Durante un buen espacio permanecieron ambos atónitos ante la enigmática sentencia divina. Pirra fue la primera en romper el silencio: “¡Perdóname, diosa excelsa —dijo—, si, aun temblando, no te obedezco y no quiero agraviar la sombra de mi madre dispersando sus huesos!”. Pero por el alma de Deucalión pasó como un rayo de luz y así tranquilizó a su esposa con afables palabras: “Si mi sagacidad no me engaña, el mandato de los dioses no entraña impiedad ninguna. Nuestra gran madre es la Tierra, sus huesos son las piedras, y éstas son, Pirra, las que debemos arrojar tras de nosotros”.
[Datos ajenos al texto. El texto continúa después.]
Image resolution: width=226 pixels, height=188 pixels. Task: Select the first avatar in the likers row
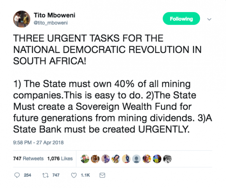pos(85,159)
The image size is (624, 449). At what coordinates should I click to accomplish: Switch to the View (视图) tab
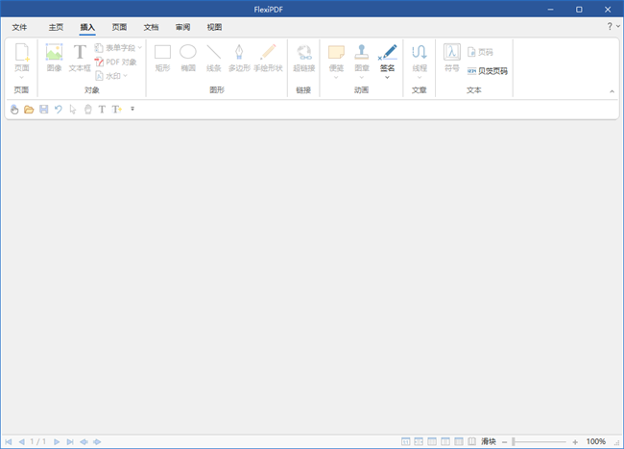click(x=214, y=28)

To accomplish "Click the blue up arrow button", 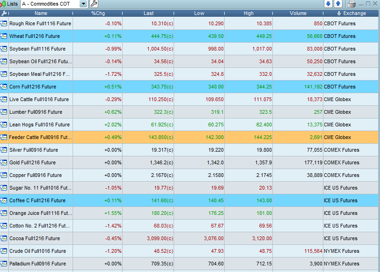I will pyautogui.click(x=338, y=4).
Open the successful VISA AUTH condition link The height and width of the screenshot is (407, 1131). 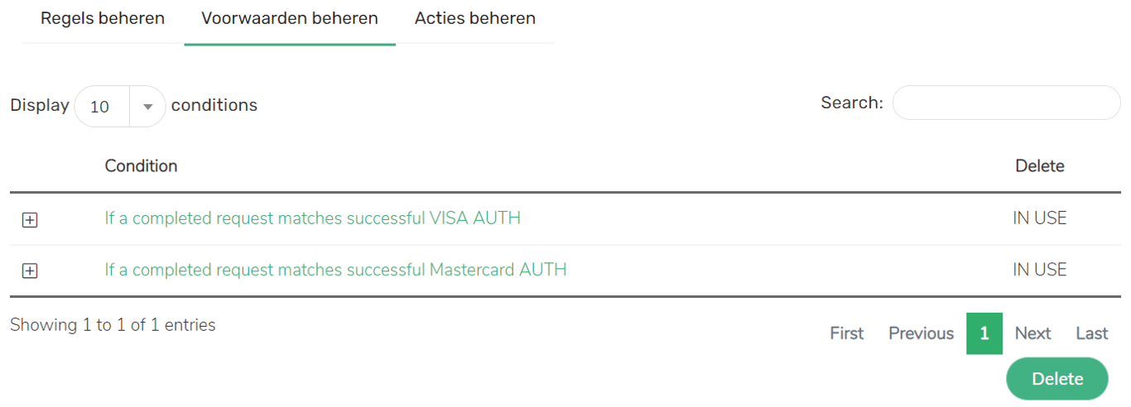pyautogui.click(x=312, y=218)
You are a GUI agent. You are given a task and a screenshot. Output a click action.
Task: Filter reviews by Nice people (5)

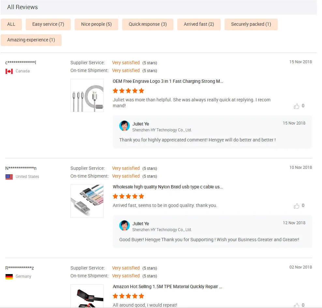pos(96,24)
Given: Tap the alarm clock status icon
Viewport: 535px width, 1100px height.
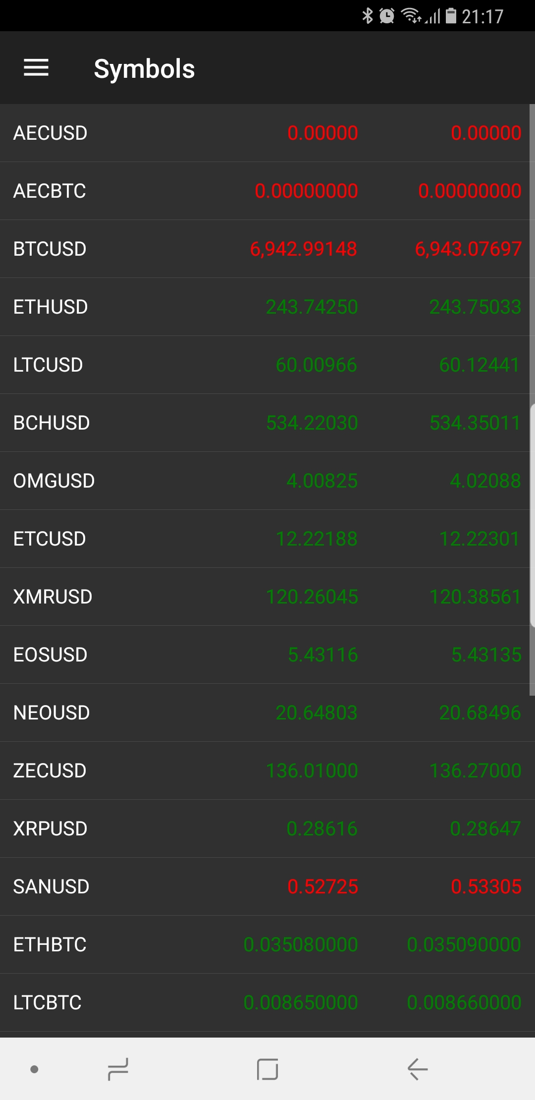Looking at the screenshot, I should click(x=387, y=16).
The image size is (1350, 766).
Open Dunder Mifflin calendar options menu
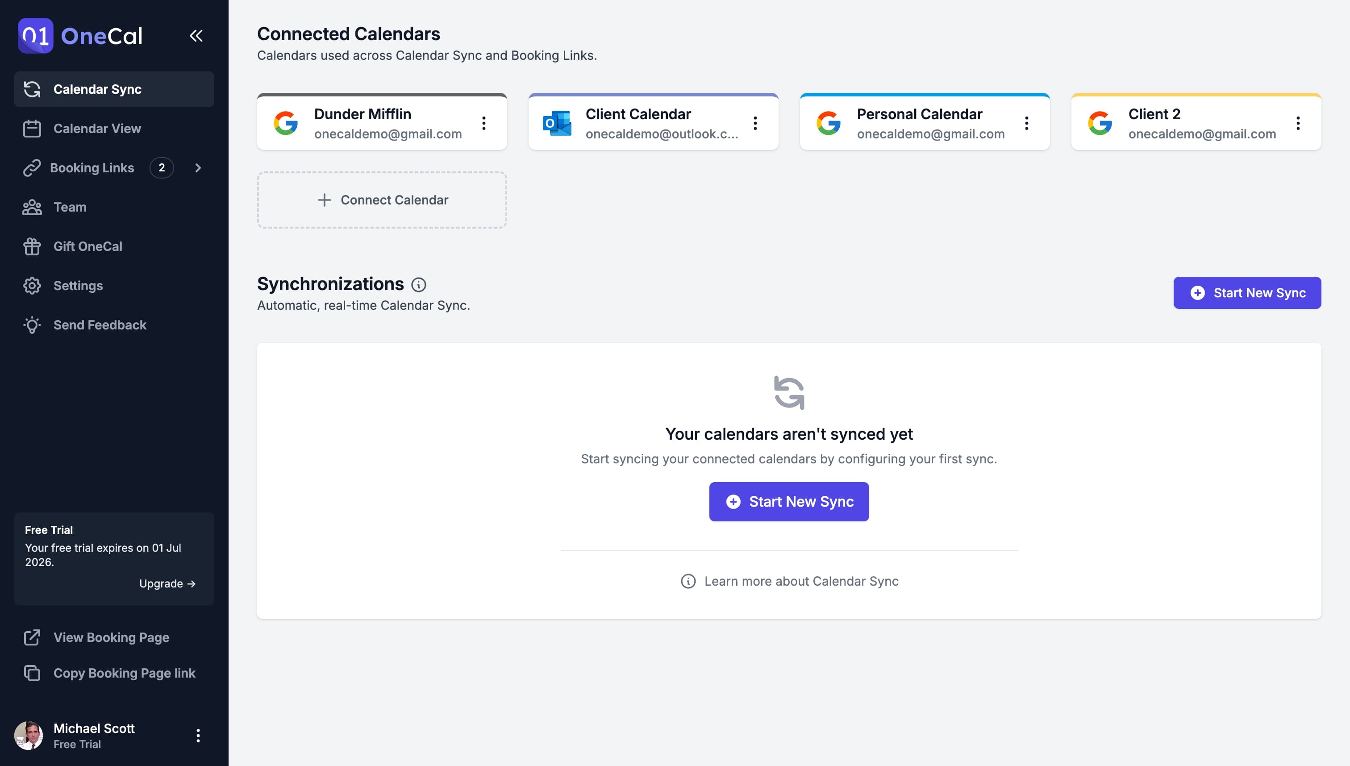coord(483,123)
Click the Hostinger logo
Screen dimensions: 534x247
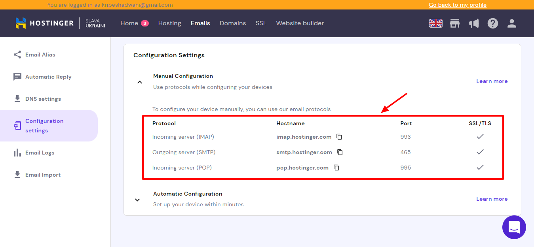click(x=44, y=23)
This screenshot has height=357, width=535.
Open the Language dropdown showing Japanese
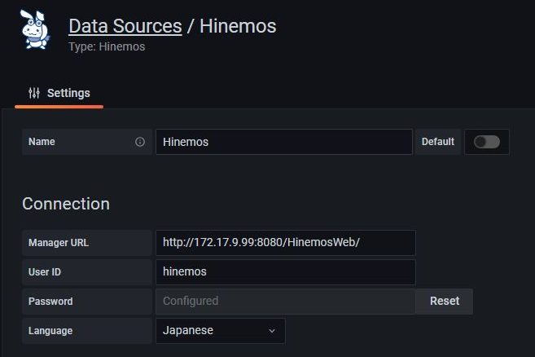pos(221,331)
Con todo siguieron ambos durante mucho tiempo desconfiando de aquella interpretación; pero, ¿qué perderemos en probarlo?, pensaron al fin. Alejáronse, pues, veláronse las cabezas, desciñéronse los vestidos y arrojaron, como se les ordenara, las piedras tras de sí. Entonces se produjo un gran milagro: la piedra comenzó a perder su dureza y fragilidad, volvióse flexible, creció, tomó cuerpo; aparecieron en ella formas humanas, aunque imprecisas todavía, pues más bien parecían figuras toscas o el primer esbozo tallado por el artista en el bloque de mármol. Todo lo que había de húmedo y terreo en el mineral trocóse en la carne del cuerpo; lo rígido y firme se convirtió en huesos; las vetas de la piedra quedaron siendo arterias y venas. De este modo, las piedras arrojadas por el hombre adquirieron en breve, con la ayuda de los dioses, la forma humana masculina, mientras las que arrojara la mujer adoptaban la forma femenina.
(El resto de los animales, con sus diversas especies, los produjo la tierra por sí misma, cuando la humedad que conservaba se calentó con el fuego del sol y el cieno y las húmedas charcas se hincharon por el calor).
La raza humana no contradice este su origen, pues es una raza dura y apta para el trabajo. Cada instante de su existencia le recuerda el tronco de donde procede.
Notas: En otra versión menos poética el final no es tan feliz:
"Más, como es obvio, el mal no se extinguió por completo del mundo, como de buena ley hubiese debido acaecer, sino que sobrevivió a lomos de aquellos que habíamos dejado escalando las más escarpadas cimas. Algunos de ellos, al igual que Deucalión y Pirra, se habían salvado del diluvio. Y es que así eran los dioses griegos, que, a diferencia de otras religiones, tenían debilidades y fallos humanos. Y así sobrevivió en la humanidad la raíz del mal".